Hughes (amongst others) has been working on free space quantum key distribution for some time. The original idea, invented by IBM and the Uni of Montreal, was demonstrated using free space optics over a distance of about 30cm. At that time they didn't think it would work in fibre. A collaboration between BT and the Defence Research Agency (now Qinetiq) established that the technique could be made to work in fibre. Fibre systems can now reliably establish keys over about 150km and free space systems (both commercially available) have managed around 30km (the best I last heard of).
Calling the thing quantum encryption is a misnomer because it's basically a key distribution system in which the laws of physics guarantee the security of the key (provided everything has been set up right of course - there's more than one way to skin a cat). The key can then be used either in conventional symmetric crypto systems or, if the quantum key rate is high enough, in one-time pad systems which provide perfect secrecy.
The idea is that the key information is transmitted in a single quantum state. The security is provided by a clever use of, effectively, the Heisenberg uncertainty principle. The information being randomly encoded in one of two complementary bases. Precise measurement of one basis will destroy any information about the other - so if an eavesdropper gets the coding basis wrong she'll destroy the information contained in the actual coding basis.
Bits that never reach the reciever never form part of the key so the system is robust against loss. If the error rate, caused by an eavesdropper, or some other physical disturbance, is too high then a key cannot be securely established. But below a certain error rate a secret key can be established with precise limits known about how much information could possibly have been leaked about the key to an eavesdropper. This information leakage can be made arbitrarily small by sacrificing enough key bits.
The comms requirements on the quantum channel are different to those needed for the conventional communication. if you're going to use a symmetric algorithm (say 256 bit AES) then you only need to establish 256 bits of secret key. When this has been established you can use any channel you like to send your encrypted communication hopefully at a much higher data rate.

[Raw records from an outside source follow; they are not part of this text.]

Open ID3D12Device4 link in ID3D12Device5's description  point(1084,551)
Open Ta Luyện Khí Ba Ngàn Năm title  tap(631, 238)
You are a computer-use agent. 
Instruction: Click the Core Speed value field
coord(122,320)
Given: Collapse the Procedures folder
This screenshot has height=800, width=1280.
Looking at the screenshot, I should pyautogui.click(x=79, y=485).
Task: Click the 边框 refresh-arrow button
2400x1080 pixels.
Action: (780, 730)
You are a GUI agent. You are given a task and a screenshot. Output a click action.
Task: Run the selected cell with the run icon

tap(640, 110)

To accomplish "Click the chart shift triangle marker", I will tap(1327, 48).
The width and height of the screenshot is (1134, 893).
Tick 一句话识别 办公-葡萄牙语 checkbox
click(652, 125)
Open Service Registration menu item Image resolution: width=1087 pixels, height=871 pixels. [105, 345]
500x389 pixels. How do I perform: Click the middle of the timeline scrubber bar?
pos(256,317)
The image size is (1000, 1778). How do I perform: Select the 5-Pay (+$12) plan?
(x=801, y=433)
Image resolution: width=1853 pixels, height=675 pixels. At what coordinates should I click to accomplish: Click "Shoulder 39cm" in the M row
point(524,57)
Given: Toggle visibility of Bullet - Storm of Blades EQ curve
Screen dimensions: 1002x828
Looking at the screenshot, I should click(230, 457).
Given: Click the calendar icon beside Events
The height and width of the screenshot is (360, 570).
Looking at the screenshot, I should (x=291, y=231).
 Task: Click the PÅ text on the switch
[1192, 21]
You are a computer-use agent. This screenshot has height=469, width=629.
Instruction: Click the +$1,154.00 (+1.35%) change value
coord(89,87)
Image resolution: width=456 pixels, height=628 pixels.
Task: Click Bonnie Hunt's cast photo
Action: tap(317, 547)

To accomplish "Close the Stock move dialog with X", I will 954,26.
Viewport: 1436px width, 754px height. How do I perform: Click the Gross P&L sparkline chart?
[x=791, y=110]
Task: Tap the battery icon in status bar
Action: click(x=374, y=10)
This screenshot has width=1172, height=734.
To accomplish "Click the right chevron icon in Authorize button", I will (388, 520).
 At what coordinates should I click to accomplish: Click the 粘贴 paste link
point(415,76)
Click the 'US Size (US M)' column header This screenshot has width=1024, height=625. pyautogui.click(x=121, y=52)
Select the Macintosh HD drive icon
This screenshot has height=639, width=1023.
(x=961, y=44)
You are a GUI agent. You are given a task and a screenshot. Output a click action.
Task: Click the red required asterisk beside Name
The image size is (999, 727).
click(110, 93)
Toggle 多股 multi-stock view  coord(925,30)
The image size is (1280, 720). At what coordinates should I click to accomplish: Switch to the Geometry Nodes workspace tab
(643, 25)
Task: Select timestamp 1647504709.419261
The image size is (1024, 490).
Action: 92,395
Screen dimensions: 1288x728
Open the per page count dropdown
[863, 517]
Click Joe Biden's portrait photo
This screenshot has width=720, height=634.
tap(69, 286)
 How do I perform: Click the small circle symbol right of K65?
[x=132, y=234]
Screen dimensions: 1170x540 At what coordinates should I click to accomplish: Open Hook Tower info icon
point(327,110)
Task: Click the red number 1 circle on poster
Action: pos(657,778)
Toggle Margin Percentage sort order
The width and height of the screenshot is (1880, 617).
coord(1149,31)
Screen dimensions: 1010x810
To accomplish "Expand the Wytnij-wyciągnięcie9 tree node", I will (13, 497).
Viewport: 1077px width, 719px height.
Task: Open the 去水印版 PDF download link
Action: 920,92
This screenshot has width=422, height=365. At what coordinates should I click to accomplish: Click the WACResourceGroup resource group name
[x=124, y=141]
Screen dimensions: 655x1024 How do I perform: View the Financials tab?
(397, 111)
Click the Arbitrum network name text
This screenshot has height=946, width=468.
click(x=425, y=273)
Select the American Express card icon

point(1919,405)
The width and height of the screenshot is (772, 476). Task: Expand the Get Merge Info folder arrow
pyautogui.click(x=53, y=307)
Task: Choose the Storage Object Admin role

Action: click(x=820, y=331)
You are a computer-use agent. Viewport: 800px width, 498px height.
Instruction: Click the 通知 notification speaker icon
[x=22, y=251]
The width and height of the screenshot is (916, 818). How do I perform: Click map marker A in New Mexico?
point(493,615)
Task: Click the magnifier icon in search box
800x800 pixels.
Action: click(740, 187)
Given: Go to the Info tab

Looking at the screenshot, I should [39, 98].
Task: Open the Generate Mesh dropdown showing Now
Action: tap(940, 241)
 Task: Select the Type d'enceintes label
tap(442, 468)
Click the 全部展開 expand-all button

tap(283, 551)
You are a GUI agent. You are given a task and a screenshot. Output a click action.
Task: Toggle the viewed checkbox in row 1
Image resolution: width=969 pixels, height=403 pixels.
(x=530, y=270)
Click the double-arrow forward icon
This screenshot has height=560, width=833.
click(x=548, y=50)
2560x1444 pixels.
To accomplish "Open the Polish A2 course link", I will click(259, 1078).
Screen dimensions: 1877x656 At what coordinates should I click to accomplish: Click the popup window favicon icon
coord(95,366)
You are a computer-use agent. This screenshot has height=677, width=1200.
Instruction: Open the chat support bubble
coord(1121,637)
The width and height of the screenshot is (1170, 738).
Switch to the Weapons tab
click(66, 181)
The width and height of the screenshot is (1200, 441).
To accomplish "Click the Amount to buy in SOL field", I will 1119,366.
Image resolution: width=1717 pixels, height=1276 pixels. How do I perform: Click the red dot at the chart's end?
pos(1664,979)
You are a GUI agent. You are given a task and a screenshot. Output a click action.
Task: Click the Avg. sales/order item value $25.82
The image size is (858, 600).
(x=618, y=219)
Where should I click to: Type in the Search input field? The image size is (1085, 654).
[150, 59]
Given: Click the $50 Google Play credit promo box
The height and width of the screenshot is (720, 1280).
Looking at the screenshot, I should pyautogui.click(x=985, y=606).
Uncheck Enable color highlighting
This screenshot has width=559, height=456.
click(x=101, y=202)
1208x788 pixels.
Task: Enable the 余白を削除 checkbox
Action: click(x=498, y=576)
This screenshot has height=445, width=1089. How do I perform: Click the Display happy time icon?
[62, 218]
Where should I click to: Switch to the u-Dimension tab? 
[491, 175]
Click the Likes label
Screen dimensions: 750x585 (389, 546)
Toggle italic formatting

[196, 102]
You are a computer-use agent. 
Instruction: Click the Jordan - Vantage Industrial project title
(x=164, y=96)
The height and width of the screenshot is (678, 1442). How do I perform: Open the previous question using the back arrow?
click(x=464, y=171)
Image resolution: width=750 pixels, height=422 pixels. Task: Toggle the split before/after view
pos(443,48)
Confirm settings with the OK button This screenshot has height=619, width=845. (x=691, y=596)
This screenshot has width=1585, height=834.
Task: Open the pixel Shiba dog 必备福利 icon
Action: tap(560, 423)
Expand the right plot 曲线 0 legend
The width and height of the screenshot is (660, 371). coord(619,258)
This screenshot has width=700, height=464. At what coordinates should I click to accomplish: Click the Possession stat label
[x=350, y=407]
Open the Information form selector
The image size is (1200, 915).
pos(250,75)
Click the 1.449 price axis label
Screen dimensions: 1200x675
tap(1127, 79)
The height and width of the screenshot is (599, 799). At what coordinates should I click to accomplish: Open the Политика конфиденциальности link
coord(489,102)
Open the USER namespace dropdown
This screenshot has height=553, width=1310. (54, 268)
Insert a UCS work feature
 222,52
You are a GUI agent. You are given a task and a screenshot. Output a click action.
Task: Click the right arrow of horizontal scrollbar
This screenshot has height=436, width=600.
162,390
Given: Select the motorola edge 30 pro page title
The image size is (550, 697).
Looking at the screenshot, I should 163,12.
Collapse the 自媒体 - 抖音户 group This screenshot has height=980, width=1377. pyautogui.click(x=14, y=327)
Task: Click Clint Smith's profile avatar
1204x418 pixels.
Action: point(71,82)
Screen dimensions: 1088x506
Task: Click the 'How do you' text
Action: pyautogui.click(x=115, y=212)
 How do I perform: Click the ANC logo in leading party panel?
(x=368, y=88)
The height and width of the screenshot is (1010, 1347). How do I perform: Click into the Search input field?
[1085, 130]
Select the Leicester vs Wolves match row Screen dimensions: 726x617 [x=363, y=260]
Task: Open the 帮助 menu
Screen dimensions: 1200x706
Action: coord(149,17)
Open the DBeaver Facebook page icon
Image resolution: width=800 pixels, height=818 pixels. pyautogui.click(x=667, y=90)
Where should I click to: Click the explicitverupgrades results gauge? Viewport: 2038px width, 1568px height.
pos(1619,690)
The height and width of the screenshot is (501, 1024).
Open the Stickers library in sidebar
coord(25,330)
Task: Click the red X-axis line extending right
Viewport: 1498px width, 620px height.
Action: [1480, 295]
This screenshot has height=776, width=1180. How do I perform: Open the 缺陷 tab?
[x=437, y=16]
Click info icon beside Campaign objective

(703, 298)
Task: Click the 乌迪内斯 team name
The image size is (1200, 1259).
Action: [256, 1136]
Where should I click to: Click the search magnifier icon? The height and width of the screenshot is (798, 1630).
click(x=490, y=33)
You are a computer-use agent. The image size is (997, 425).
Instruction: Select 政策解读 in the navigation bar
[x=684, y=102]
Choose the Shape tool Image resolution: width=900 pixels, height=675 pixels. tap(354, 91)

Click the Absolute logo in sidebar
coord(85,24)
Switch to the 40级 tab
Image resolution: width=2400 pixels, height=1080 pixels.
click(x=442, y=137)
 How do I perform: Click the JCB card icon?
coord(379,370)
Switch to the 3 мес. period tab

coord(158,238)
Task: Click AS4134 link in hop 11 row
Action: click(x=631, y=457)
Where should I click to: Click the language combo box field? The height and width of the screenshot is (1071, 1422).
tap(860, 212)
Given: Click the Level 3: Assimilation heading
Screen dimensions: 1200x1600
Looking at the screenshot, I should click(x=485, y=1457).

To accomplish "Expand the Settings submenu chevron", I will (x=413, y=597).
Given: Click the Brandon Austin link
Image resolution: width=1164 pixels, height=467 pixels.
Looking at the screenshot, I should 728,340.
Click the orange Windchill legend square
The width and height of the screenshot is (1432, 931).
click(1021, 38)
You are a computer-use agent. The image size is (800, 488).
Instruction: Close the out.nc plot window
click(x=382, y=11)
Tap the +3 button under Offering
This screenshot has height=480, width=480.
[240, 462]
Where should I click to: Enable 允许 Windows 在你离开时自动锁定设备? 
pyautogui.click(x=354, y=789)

The security of QKD depends upon a number of factors
- the ability to generate, modulate, and measure single quantum states
- a true random number source
- establishment of an authenticated channel between sender and receiver
- the assumption that the laws of quantum mechanics cannot be violated
In a battlefield scenario, for example, the ability to send keys over free space could be quite useful. The beauty of QKD is that it also allows extremely rapid update of key material - giving it the ability to be used as a technique for securing sessions without the need for dependence upon a more secure 'master' key. Of course, one still needs to have established the necessary authentication mechanism, otherwise man-in-the-middle attacks can be performed (although technically difficult).
In terms of future threats then QKD may well prove to be an interesting alternative to conventional methods of key distribution, particularly when quantum computers start biting. With a well-designed algorithm the fastest form of attack is exhaustive key search (that's the design requirement). Quantum computers effectively can only reduce the key size by a half (the best they can do in search techniques) so QKD systems will remain secure against quantum computers, provided they don't use asymmetric crypto techniques based on factoring or discrete logs for their authentication.